Pour les personnes « nouvelles venues », la sociabilité est différente. La sociabilité formelle est souvent plus importante et prend parfois la forme de prise de responsabilités dans la vie politique locale ou la vie associative surtout lorsqu’il s’agit de personnes appartenant à des milieux favorisés. Par contre, la sociabilité informelle est moins développée, ce qui est parfois du à des problèmes d’intégration dans la société locale, à une moindre proximité en termes d’histoire de vie. Mais le milieu social joue aussi un rôle. En Creuse, où les nouveaux venus appartiennent à des catégories sociales plus proches des locaux ( parfois fils ou fille d’agriculteur ou petit fils ou petite fille), la reconnaissance de l’autre considérée comme l’une des règles constitutives d’un
« voisinage normal »(Drühle,2007) a été possible d’autant que très souvent les personnes concernées ont cherché à s’intégrer en rendant par exemple des services ou en les proposant.

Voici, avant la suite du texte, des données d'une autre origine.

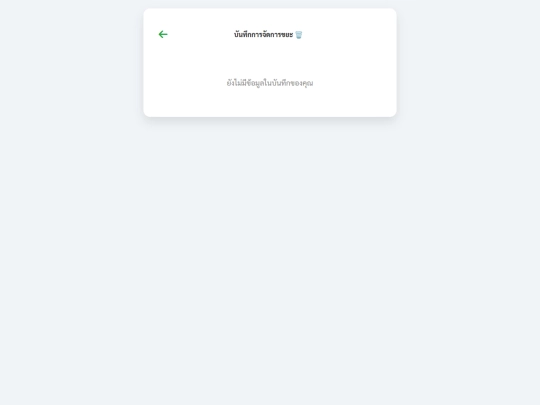Go back using the left arrow icon

pyautogui.click(x=163, y=34)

Quant aux relations avec les plus jeunes, elles sont peu nombreuses, ce que tous expliquent par le processus de dépopulation caractérisant les deux territoires ainsi que le vieillissement. « Oh, ici, il y a plus de jeunes. C’est un peu normal, avant il y avait du monde dans les campagnes. Et maintenant, les jeunes, qu’est‐ce qu’ils ont comme boulot, rien !
« Berget, 23,1). La réponse est la même en Ardèche. A la question : « Les gens avec qui vous êtes en relation, c’est plutôt de votre génération, ou il y a des plus jeunes ? », Monsieur Eustache (07,02) répond : « Oh, il y a de tout, de tout… Il y en a des beaucoup plus jeunes comme je me suis occupé du foot… Il y en a beaucoup, je les revois, mais seulement maintenant, il y en a beaucoup moins… ».

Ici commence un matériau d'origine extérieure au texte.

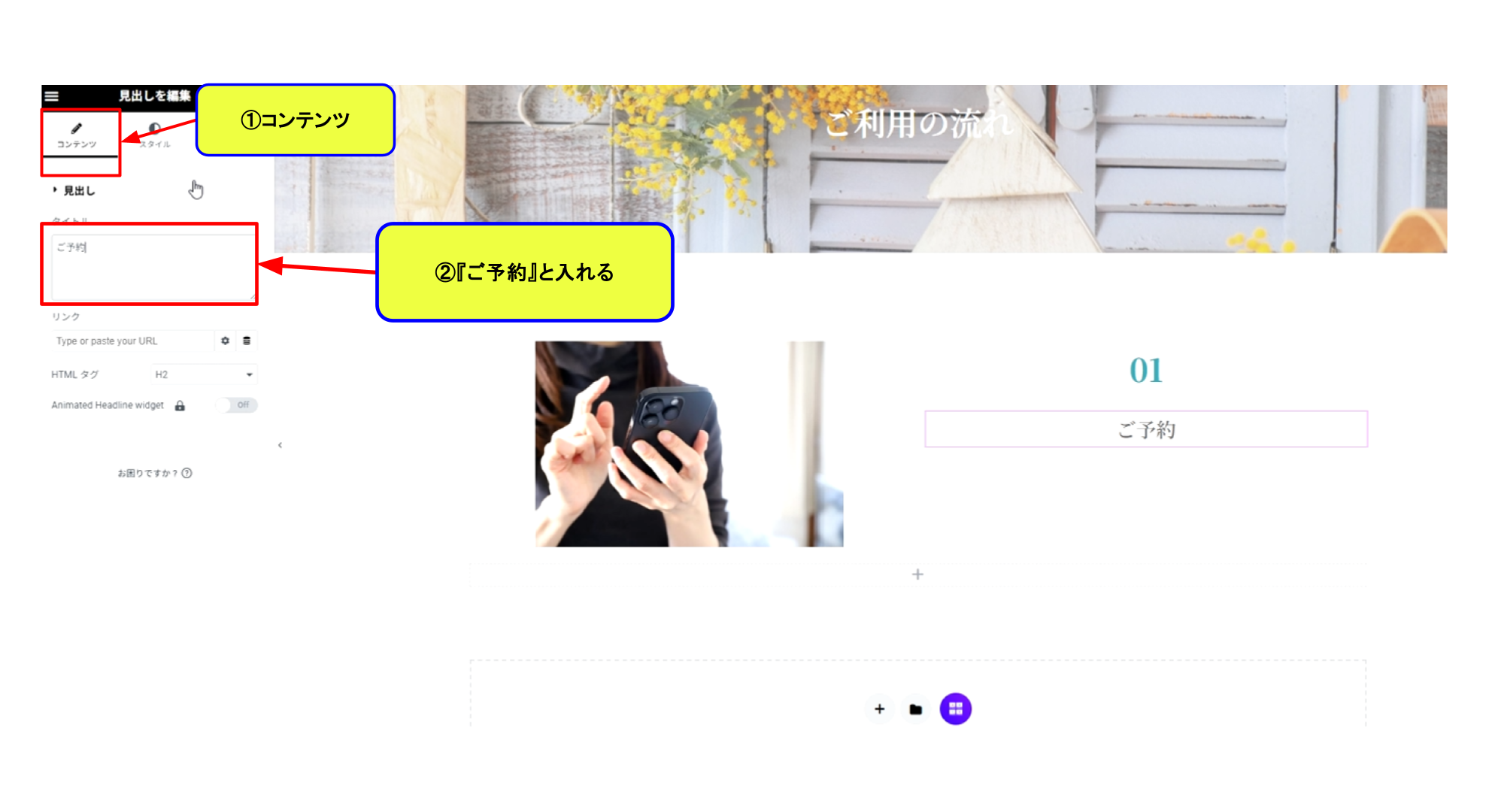Click the plus icon between sections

Ceux qui ont des relations avec des plus jeunes sont effectivement ceux qui ont une vie à l’extérieur plus développée du fait de leurs implications dans la vie locale. C’est le cas des sœurs T. qui à la question : « Les relations avec les jeunes, ça se passe comment ? » répondent : « Oh si, oh si, c’est bien, les jeunes, ils sont bien » et un peu plus loin dans le même entretien : Au club, il y a des gens de tout âge, il y a des jeunes, ça va à partir de 60 ans… »(07, 2). Madame Chapuis (23, 2), tout en évoquant une moyenne d’âge élevée, nous signale la participation de deux jeunes : « Au conseil, il y a deux jeunes conseillers, ils ont pas 20 ans. C’est tout par ici, il n’y a que des vieux. Il y a aussi un couple de jeunes qui habitent l’ancien café. On les voit jamais, sauf quand il faut voter. »
Le contexte démographique des territoires investis (vieillissement de la population, absence de renouvellement de la population du fait pour l’essentiel d’une offre de travail très réduite) explique largement qu’il y peu de jeunes dans la population et par voie de conséquence que les relations inter‐générationnelles soient peu importantes.
Plus généralement, la sociabilité de voisinage évolue, a tendance à prendre de moins en moins d’importance dans l’ensemble de la sociabilité, la sociabilité familiale prenant souvent le relais.